Exercise description: Retype every entry below without altering anything.

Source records
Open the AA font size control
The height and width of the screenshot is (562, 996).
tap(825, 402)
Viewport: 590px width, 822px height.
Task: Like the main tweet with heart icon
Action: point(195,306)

Exercise output:
Open the AA font size control
The height and width of the screenshot is (562, 996).
tap(825, 402)
Viewport: 590px width, 822px height.
Task: Like the main tweet with heart icon
Action: point(195,306)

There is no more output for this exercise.